Benefit of restrictive transfusions with coronary surgery put in doubt

Secondary analysis of data from the TITRe2 trial found restrictive transfusion thresholds following cardiac surgery not superior to liberal thresholds when evaluating morbidity and cost at three months.

These findings, published March 12 in the New England Journal of Medicine, may not be what some in the field hoped.

The TITRe2 (Transfusion Indication Threshold Reduction) study evaluated outcomes for 2,003 patients enrolled at 17 U.K. cardiac surgery centers. Patients underwent nonemergency cardiac surgery. They were randomly assigned a liberal transfusion threshold, with a hemoglobin level of 9 g per deciliter, or a restrictive transfusion threshold, with a hemoglobin level of 7.5 g per deciliter. Patients were followed up at three months after surgery.

Researchers, led by Gavin J. Murphy, FRCS, of the Glenfield General Hospital in Leicester, U.K., then analyzed outcomes and cost between the two groups.

The mean hemoglobin level nadir was approximately 1 g per deciliter lower for patients assigned restrictive thresholds compared with those with liberal thresholds. Of patients in the restrictive threshold group, 53.4 percent received one or more transfusions; 92.2 percent of patients in the liberal threshold group received one or more transfusions.

Serious infections or ischemic events occurred to 35.1 percent of restrictive threshold patients and 33 percent of liberal threshold patients. Length of stay and rates of pulmonary complications were similar between the groups. However, there were nearly double the number of deaths amongst the restrictive threshold group compared with the liberal threshold group, leading to an increased risk profile for these patients (4.2 percent vs 2.6 percent, respectively; hazard ratio 1.64). In particular, 30-day mortality seemed to drive these numbers (2.6 percent vs. 1.9 percent, respectively).

Serious postoperative complications occurred more frequently among patients assigned a restrictive threshold (35.7 percent vs 34.2 percent).

Costs appeared to favor restrictive thresholds at first: Mean cost for red blood cell units were $479 (£287) for restrictive threshold patients and $713 (£427) for liberal thresholds. However, other cost components and total mean costs were relatively similar between the two groups at the three-month mark: $17,762 (£10,636) and $18,059 (£10,814) for restrictive thresholds and liberal thresholds, respectively.
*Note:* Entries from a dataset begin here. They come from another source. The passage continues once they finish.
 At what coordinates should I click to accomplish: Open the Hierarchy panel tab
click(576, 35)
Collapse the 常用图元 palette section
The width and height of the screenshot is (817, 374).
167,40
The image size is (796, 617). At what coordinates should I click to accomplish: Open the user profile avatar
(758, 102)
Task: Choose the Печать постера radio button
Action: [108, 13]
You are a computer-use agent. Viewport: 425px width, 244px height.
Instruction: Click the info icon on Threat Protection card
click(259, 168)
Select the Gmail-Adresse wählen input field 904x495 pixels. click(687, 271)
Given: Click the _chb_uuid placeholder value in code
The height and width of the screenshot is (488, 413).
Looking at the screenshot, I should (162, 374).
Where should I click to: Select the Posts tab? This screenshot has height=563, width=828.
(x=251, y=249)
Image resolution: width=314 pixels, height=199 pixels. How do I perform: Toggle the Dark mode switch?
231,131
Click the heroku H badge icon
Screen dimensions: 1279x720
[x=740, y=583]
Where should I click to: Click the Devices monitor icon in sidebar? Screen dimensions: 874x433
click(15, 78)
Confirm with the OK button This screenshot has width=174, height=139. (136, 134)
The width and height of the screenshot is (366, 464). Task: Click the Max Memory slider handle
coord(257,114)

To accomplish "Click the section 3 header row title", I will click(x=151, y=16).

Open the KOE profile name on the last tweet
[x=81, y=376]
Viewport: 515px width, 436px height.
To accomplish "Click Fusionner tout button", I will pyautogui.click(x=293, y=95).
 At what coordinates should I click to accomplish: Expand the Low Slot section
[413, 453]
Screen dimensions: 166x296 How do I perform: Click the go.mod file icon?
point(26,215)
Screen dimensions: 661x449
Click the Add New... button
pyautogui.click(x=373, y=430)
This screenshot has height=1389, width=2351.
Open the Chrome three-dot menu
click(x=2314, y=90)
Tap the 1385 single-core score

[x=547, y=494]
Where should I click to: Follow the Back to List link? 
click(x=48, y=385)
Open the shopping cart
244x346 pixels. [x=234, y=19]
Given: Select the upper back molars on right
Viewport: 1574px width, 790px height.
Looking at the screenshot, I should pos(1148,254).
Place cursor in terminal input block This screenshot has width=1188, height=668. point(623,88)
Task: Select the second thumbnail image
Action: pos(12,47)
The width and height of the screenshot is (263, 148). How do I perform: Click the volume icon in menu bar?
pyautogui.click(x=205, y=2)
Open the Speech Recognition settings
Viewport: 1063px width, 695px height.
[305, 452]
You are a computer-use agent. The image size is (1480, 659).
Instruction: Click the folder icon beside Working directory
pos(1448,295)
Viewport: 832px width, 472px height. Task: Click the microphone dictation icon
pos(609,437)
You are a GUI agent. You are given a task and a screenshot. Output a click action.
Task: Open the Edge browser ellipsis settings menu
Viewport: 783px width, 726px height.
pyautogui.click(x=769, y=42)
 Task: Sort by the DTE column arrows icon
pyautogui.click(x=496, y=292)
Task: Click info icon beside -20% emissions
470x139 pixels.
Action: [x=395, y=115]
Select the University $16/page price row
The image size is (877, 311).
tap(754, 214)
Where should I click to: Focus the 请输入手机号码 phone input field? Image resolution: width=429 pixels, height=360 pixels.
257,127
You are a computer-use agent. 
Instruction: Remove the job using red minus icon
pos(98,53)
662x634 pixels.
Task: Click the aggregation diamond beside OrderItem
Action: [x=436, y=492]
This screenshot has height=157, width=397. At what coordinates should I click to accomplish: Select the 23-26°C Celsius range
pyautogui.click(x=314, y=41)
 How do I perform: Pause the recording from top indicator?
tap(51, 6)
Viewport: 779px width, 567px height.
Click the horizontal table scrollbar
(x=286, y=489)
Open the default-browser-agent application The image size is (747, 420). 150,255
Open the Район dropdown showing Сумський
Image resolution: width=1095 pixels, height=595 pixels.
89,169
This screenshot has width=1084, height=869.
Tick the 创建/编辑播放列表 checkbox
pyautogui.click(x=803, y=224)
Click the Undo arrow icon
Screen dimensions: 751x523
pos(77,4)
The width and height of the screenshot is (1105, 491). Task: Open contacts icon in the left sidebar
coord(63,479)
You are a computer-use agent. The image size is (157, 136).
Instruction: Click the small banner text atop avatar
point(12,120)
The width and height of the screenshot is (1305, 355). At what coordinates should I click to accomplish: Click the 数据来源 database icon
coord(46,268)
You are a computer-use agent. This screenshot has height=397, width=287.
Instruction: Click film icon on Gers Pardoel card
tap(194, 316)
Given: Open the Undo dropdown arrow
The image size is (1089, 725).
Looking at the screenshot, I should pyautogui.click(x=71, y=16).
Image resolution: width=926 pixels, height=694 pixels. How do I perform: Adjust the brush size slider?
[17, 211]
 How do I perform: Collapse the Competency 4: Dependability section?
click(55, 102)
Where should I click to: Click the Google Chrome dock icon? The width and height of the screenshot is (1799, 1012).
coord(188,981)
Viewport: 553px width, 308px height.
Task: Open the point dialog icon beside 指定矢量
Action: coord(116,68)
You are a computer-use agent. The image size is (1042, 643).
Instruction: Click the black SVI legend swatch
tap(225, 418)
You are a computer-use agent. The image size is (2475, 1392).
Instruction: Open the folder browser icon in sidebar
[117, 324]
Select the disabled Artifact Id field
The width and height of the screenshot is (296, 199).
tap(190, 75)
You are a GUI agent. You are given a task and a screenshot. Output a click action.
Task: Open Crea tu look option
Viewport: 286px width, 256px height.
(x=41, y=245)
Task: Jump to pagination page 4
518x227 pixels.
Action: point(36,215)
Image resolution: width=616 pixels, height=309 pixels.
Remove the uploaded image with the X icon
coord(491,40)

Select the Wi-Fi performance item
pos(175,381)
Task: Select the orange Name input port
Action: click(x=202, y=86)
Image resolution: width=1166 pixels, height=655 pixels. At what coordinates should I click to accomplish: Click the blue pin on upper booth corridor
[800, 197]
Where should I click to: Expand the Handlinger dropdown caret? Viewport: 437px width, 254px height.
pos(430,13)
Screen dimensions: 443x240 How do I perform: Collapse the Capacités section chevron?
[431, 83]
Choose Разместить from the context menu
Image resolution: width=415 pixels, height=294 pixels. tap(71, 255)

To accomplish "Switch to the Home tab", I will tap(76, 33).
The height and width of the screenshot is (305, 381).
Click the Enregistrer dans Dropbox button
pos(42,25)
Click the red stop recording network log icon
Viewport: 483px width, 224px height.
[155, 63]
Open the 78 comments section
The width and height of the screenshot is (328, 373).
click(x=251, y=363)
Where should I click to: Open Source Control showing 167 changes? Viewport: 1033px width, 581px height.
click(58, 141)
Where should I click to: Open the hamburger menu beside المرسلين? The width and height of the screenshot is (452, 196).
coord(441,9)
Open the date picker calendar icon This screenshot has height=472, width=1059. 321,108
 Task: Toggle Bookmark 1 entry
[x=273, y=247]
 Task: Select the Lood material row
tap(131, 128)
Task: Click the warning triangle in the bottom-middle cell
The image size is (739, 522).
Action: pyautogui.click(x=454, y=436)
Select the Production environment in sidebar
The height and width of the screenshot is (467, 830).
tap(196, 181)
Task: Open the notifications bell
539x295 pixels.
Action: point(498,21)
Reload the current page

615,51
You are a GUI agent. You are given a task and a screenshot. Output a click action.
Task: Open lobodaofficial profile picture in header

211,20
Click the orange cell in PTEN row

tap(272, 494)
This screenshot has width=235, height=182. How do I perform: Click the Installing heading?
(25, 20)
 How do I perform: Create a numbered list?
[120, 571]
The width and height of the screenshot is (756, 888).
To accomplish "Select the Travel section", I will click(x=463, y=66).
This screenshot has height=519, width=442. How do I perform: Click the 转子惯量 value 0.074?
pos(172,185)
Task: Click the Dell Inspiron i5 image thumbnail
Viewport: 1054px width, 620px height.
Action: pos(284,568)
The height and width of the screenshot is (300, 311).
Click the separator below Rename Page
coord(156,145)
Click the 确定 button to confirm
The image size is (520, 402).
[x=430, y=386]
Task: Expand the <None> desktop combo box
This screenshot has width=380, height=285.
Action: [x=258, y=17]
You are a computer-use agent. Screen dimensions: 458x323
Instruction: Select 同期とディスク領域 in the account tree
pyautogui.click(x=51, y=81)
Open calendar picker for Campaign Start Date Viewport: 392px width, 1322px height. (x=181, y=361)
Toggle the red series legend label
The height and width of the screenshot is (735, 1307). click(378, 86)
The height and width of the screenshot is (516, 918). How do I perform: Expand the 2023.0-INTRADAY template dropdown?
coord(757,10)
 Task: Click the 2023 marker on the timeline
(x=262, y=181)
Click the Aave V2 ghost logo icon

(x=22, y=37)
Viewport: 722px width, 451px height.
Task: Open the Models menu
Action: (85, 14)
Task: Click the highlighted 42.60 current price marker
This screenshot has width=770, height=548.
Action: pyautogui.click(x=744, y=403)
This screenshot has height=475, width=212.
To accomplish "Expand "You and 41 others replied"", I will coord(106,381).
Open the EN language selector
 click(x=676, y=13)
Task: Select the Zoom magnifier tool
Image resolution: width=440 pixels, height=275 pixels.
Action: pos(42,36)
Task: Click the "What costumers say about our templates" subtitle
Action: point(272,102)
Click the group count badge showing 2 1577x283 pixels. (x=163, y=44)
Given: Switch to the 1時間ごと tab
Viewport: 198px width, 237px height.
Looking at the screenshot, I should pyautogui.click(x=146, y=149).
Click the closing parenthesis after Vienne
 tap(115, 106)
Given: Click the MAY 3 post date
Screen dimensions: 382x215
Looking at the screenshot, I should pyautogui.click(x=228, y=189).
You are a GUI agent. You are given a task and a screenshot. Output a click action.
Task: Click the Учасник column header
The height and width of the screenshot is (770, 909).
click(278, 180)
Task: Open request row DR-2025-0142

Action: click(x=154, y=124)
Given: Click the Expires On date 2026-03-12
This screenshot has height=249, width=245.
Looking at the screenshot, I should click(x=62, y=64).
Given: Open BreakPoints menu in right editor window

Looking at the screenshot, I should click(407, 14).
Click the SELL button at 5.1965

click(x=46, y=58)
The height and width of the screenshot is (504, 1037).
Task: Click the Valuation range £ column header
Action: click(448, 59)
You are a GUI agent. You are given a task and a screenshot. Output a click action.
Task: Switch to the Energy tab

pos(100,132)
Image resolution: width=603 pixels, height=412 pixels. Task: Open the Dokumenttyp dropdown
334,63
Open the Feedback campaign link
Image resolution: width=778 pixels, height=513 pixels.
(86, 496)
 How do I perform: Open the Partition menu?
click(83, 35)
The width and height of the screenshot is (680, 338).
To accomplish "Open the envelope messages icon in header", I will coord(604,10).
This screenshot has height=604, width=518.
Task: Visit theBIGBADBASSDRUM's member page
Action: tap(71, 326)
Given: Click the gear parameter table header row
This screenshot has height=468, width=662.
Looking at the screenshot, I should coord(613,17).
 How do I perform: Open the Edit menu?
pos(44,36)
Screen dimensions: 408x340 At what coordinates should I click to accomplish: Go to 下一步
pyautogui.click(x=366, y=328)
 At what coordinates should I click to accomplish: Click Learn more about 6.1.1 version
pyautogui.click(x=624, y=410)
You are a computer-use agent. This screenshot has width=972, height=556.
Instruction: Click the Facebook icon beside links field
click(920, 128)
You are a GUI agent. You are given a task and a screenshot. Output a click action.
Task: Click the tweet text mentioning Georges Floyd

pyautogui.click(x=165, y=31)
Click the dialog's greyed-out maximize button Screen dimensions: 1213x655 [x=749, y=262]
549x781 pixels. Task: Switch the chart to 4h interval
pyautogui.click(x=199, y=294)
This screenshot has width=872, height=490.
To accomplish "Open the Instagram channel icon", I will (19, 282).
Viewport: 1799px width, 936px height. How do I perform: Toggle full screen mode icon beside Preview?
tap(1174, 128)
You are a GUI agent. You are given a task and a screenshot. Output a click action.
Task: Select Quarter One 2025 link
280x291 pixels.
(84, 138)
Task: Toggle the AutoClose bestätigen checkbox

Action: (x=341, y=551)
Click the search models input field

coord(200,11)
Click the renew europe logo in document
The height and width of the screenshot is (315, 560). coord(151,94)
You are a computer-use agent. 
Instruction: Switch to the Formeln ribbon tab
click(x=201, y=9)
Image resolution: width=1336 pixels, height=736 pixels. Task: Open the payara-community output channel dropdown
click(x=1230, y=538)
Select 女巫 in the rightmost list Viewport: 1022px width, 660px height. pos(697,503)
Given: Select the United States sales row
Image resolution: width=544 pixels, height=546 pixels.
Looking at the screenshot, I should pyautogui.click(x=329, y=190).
The findings of Murphy et al contradicted some observational analysis but were consistent with others, including randomized controlled trials with critically ill and surgical patients. Instead of clarifying the issue, the authors admitted that this analysis adds “uncertainty regarding the use of restrictive threshold for cardiac surgery.”

They hypothesized that their findings may suggest that patients undergoing cardiac surgery may benefit from higher hemoglobin levels, being at the limits of their cardiovascular reserve.

“Patients with cardiovascular disease may represent a specific high-risk group for which more liberal transfusion thresholds are to be recommended. This hypothesis should be tested in future pragmatic trials,” Murphy et al wrote.